Strategic Implications and Future Outlook
Wills and Imperial Blue

Analysts at Zee Business suggested that ITC may need to diversify further to mitigate these risks, though no immediate restructuring plans were announced. The Analyst Meeting Transcript from May 22, 2026, revealed that Puri was asked about potential divestments in the cigarette segment. “We are exploring options to reduce our exposure to regulated categories, but any such move would be gradual and aligned with our long-term strategy,” Puri responded. The transcript also indicated that ITC was evaluating partnerships in agribusiness and paperboards to improve margins.

The company’s Annual General Meeting (AGM), scheduled for July 23, 2026, will be a key event for shareholders to gauge management’s strategy. The AGM Notice, issued on May 20, 2026, listed several agenda items, including a proposal to increase the authorized share capital from ₹10 crore to ₹15 crore, potentially to fund future acquisitions or expansions. With ITC’s share price having fallen 29% over the past year—from a 52-week high of ₹435 in May 2025 to ₹305.50 in May 2026—investors are closely watching how the company balances short-term profitability with long-term sustainability.

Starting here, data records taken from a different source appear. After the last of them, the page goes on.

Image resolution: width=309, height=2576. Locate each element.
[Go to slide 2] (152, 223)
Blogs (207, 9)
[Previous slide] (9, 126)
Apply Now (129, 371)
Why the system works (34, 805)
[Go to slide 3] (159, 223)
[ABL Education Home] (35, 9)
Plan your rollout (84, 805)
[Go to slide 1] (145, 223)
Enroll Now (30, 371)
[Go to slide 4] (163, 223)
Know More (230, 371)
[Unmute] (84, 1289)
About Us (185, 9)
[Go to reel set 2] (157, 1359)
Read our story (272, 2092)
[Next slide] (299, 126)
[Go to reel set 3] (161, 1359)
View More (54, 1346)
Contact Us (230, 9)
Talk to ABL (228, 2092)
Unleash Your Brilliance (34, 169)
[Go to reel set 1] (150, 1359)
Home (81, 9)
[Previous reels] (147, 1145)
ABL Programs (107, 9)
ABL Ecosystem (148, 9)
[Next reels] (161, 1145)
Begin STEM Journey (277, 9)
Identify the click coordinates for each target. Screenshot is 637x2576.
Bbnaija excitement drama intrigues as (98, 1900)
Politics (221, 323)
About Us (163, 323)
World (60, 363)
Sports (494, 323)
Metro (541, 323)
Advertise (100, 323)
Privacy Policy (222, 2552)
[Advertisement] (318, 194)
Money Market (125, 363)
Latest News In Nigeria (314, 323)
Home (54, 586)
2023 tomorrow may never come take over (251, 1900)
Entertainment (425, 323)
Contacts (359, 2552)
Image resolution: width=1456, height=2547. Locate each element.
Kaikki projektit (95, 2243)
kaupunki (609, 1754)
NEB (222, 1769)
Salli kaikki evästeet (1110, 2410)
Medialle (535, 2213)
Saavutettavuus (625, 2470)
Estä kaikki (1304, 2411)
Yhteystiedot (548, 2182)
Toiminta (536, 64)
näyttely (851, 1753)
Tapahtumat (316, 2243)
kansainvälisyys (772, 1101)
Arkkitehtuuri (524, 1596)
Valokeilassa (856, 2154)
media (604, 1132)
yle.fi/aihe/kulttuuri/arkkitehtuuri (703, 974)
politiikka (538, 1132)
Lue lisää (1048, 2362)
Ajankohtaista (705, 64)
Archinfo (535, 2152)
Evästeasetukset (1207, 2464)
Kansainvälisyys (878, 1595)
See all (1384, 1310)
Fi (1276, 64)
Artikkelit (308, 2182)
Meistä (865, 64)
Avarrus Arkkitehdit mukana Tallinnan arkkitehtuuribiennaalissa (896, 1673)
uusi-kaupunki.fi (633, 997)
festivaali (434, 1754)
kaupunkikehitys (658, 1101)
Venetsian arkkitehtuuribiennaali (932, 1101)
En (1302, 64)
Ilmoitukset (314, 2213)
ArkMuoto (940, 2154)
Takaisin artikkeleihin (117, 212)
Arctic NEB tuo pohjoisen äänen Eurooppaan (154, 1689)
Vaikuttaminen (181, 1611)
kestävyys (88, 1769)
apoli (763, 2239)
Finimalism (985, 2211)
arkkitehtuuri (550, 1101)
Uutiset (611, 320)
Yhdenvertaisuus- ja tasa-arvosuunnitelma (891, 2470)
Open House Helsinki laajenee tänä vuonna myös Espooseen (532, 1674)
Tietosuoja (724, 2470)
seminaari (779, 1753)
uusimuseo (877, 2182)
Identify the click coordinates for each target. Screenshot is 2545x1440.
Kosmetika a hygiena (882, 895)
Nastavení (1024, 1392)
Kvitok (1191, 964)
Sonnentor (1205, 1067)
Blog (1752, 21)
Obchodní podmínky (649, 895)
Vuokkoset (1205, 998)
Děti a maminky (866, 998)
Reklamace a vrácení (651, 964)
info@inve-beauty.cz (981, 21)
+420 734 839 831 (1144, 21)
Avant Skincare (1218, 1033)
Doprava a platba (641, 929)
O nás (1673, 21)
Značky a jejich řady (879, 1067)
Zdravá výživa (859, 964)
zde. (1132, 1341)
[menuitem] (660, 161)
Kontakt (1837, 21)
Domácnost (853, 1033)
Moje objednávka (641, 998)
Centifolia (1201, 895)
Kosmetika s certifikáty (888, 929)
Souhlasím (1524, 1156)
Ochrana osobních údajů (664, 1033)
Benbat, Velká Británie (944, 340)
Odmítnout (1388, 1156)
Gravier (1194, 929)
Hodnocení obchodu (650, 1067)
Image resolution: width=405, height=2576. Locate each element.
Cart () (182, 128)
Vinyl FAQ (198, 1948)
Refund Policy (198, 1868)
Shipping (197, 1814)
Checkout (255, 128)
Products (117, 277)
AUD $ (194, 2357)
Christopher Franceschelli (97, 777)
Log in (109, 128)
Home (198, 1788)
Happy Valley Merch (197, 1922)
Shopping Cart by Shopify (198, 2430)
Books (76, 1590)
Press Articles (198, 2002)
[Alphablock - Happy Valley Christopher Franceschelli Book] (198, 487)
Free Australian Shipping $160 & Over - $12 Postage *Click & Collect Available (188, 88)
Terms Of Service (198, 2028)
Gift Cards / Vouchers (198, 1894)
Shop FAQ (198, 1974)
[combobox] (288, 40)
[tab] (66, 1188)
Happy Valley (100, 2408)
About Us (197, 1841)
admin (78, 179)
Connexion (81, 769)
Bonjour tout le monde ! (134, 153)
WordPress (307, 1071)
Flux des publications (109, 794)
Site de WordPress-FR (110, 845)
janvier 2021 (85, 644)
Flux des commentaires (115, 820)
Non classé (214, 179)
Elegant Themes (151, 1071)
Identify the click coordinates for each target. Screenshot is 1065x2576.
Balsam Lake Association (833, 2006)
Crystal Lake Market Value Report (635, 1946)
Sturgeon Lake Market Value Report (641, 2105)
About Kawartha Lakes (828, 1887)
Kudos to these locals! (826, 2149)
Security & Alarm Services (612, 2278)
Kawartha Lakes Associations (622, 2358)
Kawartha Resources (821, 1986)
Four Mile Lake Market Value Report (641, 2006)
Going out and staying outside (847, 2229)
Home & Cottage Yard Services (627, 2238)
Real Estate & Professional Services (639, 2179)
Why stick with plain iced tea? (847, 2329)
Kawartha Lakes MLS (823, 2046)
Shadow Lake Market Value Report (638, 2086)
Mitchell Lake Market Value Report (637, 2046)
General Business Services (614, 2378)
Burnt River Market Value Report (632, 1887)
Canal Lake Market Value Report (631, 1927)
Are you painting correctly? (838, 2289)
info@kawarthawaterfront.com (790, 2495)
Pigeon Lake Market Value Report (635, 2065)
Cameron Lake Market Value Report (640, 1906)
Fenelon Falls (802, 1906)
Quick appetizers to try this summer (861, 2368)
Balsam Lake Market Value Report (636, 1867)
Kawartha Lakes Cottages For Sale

In a Research Report dated May 22, 2026, Jagran Josh analyzed the implications of the results, stating that the dividend was a positive signal but that the underlying profit decline highlighted challenges ahead. “ITC’s ability to innovate in FMCG and reduce its tobacco exposure will be critical in the coming years,” the report concluded. The firm also noted that the company’s debt-to-equity ratio had risen to 0.35x in FY26, up from 0.28x in FY25, as the company used debt to fund dividends amid lower cash flows. However, the report emphasized that ITC’s strong free cash flow of ₹8,500 crore in FY26 provided a buffer against regulatory headwinds.

Regulatory risks remain a focal point for investors. The Ministry of Finance’s Taxation Policy Statement, released in April 2026, indicated that further excise duty hikes on tobacco products were likely in the next fiscal year. This follows a trend of annual increases: excise duties rose by 8% in FY25 and 10% in FY26. In response, ITC’s Q4 FY26 Earnings Call transcript (May 21, 2026) revealed that the company was lobbying for a more stable tax regime. “We are engaging with policymakers to advocate for a predictable taxation framework that supports business sustainability,” Puri stated.